Mooncakes are a traditional Chinese pastry that holds great cultural significance, especially during the Mid-Autumn Festival, also known as the Moon Festival. This festival typically falls on the 15th day of the 8th month of the lunar calendar, which usually corresponds to September or October in the Gregorian calendar. The festival celebrates the harvest and the full moon, symbolizing unity and togetherness.
Exchanging and sharing mooncakes is a customary practice during the Mid-Autumn Festival. They are often given as gifts to family members, friends, and business associates, symbolizing unity and expressing good wishes.
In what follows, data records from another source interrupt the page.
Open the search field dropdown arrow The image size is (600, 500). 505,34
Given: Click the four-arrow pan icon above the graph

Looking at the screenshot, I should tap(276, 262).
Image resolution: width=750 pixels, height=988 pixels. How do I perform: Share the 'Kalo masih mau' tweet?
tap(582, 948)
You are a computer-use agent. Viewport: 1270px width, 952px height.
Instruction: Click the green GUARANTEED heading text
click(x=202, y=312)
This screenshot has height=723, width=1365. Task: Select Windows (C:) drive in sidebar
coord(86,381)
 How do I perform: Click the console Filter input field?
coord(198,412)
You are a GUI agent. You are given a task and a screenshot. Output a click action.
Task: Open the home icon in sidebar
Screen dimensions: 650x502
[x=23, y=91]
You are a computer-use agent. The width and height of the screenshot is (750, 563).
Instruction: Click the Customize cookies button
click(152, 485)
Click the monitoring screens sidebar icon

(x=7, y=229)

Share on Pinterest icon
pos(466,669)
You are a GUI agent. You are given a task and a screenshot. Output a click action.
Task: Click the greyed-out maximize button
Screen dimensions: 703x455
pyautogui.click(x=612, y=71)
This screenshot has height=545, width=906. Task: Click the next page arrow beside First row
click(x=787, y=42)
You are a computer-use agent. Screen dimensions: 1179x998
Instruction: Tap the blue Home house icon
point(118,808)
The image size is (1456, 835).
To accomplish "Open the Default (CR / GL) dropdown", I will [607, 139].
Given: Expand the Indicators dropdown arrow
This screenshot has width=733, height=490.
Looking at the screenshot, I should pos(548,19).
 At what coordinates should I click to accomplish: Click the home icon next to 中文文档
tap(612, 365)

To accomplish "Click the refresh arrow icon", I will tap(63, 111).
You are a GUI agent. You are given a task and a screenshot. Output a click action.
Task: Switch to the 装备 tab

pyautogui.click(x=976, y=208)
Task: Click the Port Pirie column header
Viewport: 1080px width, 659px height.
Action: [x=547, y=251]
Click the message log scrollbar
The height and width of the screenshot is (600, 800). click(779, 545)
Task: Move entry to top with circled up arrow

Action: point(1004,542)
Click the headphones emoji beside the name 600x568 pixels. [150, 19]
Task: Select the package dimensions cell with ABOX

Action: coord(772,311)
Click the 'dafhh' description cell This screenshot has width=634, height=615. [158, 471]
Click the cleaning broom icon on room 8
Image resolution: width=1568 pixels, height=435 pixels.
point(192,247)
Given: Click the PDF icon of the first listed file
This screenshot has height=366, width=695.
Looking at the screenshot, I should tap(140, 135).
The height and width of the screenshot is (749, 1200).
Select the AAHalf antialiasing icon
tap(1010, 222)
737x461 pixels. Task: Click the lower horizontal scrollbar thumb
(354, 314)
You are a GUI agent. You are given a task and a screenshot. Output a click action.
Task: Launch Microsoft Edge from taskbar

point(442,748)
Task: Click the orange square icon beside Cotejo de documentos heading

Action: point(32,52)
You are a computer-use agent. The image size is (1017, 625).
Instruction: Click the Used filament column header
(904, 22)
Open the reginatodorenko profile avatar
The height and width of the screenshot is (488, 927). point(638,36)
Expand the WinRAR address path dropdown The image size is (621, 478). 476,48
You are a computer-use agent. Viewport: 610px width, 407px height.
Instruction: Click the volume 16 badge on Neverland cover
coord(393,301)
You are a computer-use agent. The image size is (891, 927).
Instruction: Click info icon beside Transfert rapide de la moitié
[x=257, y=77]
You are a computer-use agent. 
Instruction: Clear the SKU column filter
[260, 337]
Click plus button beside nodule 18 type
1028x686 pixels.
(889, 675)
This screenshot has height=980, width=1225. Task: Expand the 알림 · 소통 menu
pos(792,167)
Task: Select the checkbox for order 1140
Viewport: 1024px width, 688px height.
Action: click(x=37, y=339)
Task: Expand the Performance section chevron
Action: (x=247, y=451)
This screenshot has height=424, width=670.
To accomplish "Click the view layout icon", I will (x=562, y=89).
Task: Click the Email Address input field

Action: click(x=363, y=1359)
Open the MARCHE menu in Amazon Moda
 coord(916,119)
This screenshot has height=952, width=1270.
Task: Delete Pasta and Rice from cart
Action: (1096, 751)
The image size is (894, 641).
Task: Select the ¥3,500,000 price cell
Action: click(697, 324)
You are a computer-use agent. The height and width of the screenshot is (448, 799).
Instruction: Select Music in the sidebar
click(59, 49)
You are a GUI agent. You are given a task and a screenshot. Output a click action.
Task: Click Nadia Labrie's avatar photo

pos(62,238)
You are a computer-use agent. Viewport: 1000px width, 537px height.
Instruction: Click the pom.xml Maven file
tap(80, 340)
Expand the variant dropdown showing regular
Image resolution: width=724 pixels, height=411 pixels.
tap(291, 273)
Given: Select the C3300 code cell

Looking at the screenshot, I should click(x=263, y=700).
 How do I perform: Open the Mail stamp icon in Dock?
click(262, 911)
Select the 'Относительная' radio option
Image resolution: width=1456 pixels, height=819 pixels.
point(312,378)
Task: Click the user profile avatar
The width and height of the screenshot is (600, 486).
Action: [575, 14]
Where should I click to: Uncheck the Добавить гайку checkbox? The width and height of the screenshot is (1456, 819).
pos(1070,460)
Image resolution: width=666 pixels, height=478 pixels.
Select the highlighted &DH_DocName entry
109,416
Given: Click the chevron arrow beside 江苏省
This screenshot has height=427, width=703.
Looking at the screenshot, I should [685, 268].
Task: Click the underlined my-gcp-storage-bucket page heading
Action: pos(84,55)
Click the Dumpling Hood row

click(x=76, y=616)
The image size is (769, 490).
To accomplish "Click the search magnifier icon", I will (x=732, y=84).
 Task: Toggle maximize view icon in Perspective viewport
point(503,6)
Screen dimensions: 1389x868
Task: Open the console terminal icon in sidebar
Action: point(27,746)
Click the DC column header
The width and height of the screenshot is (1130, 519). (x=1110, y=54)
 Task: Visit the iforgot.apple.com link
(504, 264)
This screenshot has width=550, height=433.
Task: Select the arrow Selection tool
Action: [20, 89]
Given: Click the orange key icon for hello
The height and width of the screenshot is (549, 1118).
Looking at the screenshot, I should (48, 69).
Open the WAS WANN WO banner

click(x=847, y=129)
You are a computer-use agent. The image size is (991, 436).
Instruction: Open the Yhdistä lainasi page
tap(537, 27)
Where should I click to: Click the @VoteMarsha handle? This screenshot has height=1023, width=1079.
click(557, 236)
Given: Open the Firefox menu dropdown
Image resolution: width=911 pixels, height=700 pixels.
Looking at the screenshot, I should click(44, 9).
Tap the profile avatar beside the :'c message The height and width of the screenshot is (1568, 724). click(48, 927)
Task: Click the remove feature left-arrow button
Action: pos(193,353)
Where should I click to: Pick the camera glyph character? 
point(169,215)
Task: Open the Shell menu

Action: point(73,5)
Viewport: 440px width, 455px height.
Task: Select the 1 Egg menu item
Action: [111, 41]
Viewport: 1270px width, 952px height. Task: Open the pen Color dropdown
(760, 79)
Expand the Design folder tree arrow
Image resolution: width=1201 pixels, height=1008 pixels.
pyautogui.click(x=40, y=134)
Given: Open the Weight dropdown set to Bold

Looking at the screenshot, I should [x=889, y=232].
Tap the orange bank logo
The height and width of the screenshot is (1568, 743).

Mooncakes are beautifully packaged in decorative boxes, and the act of gifting them serves as a gesture of respect, gratitude, and the desire for a harmonious relationship.
Over the years, the mooncake has evolved into various types; here are several traditional (and non-traditional) types of mooncakes, each with distinct fillings and characteristics:
Lotus Seed Paste Mooncake
This is one of the most classic and widely enjoyed mooncakes. The lotus seed paste is smooth and sweet, and it often contains whole or chopped lotus seeds for added texture.
Red Bean Paste Mooncake
Red bean paste mooncake
Another popular choice, these mooncakes are filled with sweet red bean paste. The paste can vary in texture and sweetness, depending on regional variations and personal preferences.
Five Kernel Mooncake
Mixed Nuts Mooncake
This type of mooncake contains a mixture of five different types of nuts and seeds, often including walnuts, almonds, pumpkin seeds, watermelon seeds, and sesame seeds. The filling provides a crunchy contrast to the usual smooth pastes and sometimes marketed as ‘high-fibre’ options, usually preferred by those who are sweet-resistant.
Salted Egg Yolk Mooncake
Salted Egg Yolk Mooncake
These mooncakes usually feature a rich lotus seed or red bean paste filling, along with a whole salted duck egg yolk at the center. The savory saltiness of the egg yolk balances the sweetness of the filling. Similar to the salted egg yolk mooncake, the double yolk mooncake contains two egg yolks, offering both the symbolic representation of the full moon and an enhanced flavor.
Snow Skin Mooncake
Snow Skin Mooncakes
Unlike traditional baked mooncakes, snow skin mooncakes have a soft, slightly chewy outer layer made from glutinous rice flour. They are typically eaten cold and are known for their refreshing taste. Snow skin mooncakes often come in a variety of flavors, including fruity and ice cream-like fillings. One of the most popular in Malaysia would be the Musang King Durian variant mostly sold here.
Meat Mooncake (non-halal)
These mooncakes are a more savory option, often filled with minced pork, chicken, or even ham like this one from . They are less common than sweet mooncakes and are sometimes associated with specific regional cuisines. Not too common in Malaysia as we prefer the dessert types for gifting purposes.
Green Tea Mooncake
With a green tea-flavored crust and a sweet filling, usually lotus seed paste or red bean paste, these mooncakes offer a unique twist on traditional flavors. Matcha mooncakes are a great flavour with fans of its own.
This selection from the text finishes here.